Hayatımda ilk kez bayıldım. İlk kez bu kadar çok korkuyu derinlerine kadar yaşadım. Ve ilk kez ömrüm boyunca bu kadar çok koştum.

Bütün bunları kıyametten farksız bir günde gerçekleştirdim. O kadar çok ağlayıp titremiştim ki korkudan kalp krizi geçirip ölmeyi beklemiştim. Evet, o an öleceğime inandım. O kadar çok korkmuştum ki ilk kez ölümü bu kadar çok kendime yakın hissetmiştim. Ölümle burun buruna gelmiştim ve kılpayı ölümden kurtulmuştum.

Hâlâ nasıl yaşadığımı merak ediyordum. Fakat bundan çok merak ettiğim şey ise uçurumun orda koşuştururken bayıldıktan sonra neler olduğuydu...
-

Bacağımda ki ağrı ile gözlerimi açtığım da etrafımı boğuk bir şekilde görüyordum. Hiçbir şeyi tam olarak göremediğim de gözlerimi defalarca kez kırpıştırıp açtığım an bulunduğum ortamı tek tek incelemeye başladım. Bir evdeydim. Evet, bir evde. Fakat bir ev en fazla ne kadar eski ve harabe içerisinde görünebilirse o kadar kötüydü. Bulunduğum oda bile bu kadar kötüyse evin diğer odalarını tahmin bile edemiyordum. Duvarlar gri renkteydi. Fakat bunun ötesinde ise duvarlar boydan boya çatlak ve bomboştu. Önümde ki duvarın sol kenarında tahtadan kahverengi bir kapı vardı. Kapının bazı tahtaları fazlasıyla zarar görmüştü ki çizikler vardı. Kapının hemen yanında ki sol duvarda ise camları kirlenmiş bir pencere vardı ve perdesi yoktu. Yattığım yerde ayaklarımın baktığı yerin duvar kenarında ise turuncu bir koltuk vardı. Duvarlar kadar yıpranmış ve toz içersindeydi. Bunların dışında da yatağımın sol tarafında bir küçük masa, onun üstünde ise su şişesi, çalar saat ve bir kaç yıpranmış kitap vardı. Bu kadardı. Koca odada bulunan tek şey büyük eski bir koltuk, yatmış olduğum yatak ve gereksiz küçük eşyalardı. Fakat önemli olan şey yatmış olduğum yataktı. Yatak o kadar güçsüzdi ki sadece nefes alıp verdiğimde bile ayakları kulakları rahatsız edecek bir şekilde gıcırdıyordu. Aslında bunlardan ibaret sandığım odada bir anda yanı başımda birinin derin bir nefes aldığını işittiğim de gözlerimi odadan çekip nefesin sahibine döndüm.

Yattığım yatağın hemen yanında eski bir sandalyenin üstünde iri bir bedenle oturan bir kişi vardı. Üstünde koyu yeşil boğazlı bir kazak, altında ise açık kahverengi kot bir pantolon vardı. Üstünde kampa ilk geldiğimiz günden sonra asla siyah bir renk görmediğim kişi şimdi yine siyahtan tamamen uzak renklere bürünmüş bir şekilde göğsümün hizasında duran bir sandalyede oturuyordu. Mavi gözlerini ise benim gözlerime kenetlemişti fakat göz göze geldiğimiz an gözlerinde ki anlam hemen toz oldu. Fakat biliyordum ki bu mavi gözlerin sahibi bana ilk kez şefkatle bakmıştı.
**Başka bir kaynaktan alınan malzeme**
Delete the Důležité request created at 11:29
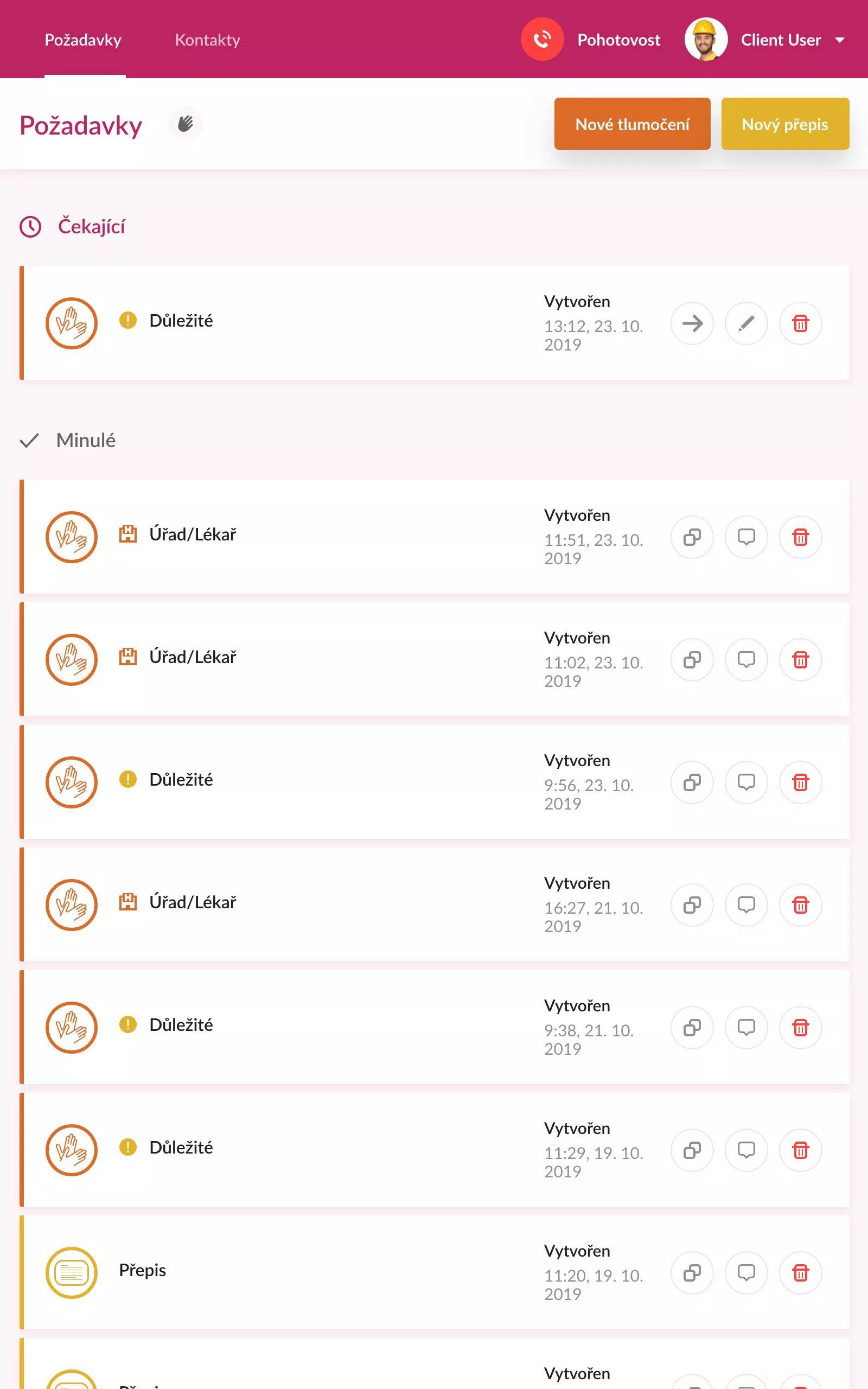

Gözlerinde ki şefkatin yerini endişe alırken sandalyesini bana doğru yaklaştırdı ve "İyi misin?" diye sordu.

Yattığım yerden yavaşça doğrulduğumda "İyiyim." diye mırıldandım. Cümlemi gıcırdayan yatakta eşlik etti.

"Hep iyi ol." dedi kendinden emin bir ses ile. Gözlerini ise benden ayırmıyordu.
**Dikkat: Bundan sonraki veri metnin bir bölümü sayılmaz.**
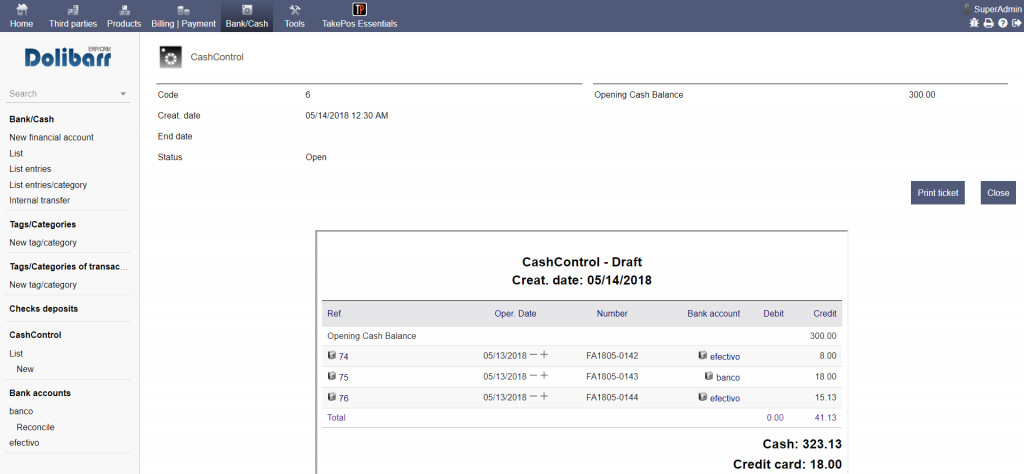Open the bug report icon in header
The image size is (1024, 474).
tap(974, 23)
Fakat gözlerinde bana bakmış olduğu anlam beni şaşırtmaya yetmişti. Bana saklamaya çalıştığı bir şefkat ile bakıyordu.

"Kaç saattir uyuyorum?" diye sorduğumda elimi başımın arkasına götürüp sıvazladım. Başım biraz ağrıyordu.
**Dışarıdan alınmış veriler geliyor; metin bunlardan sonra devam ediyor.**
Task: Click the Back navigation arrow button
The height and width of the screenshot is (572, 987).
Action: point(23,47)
Ayaz derin bir nefes alırken "Tam bir gündür." dedi.

Söylediği şey ile başımın arkasında duran elim dondu. Ardından kaşlarım benden kontrolsüzce havaya kalkarken "Ne, bir gündür mü? Bu nasıl olabilir? Bana ne oldu?" diye inanamayarak tüm soruları tek nefeste Ayaz'a yönelttim.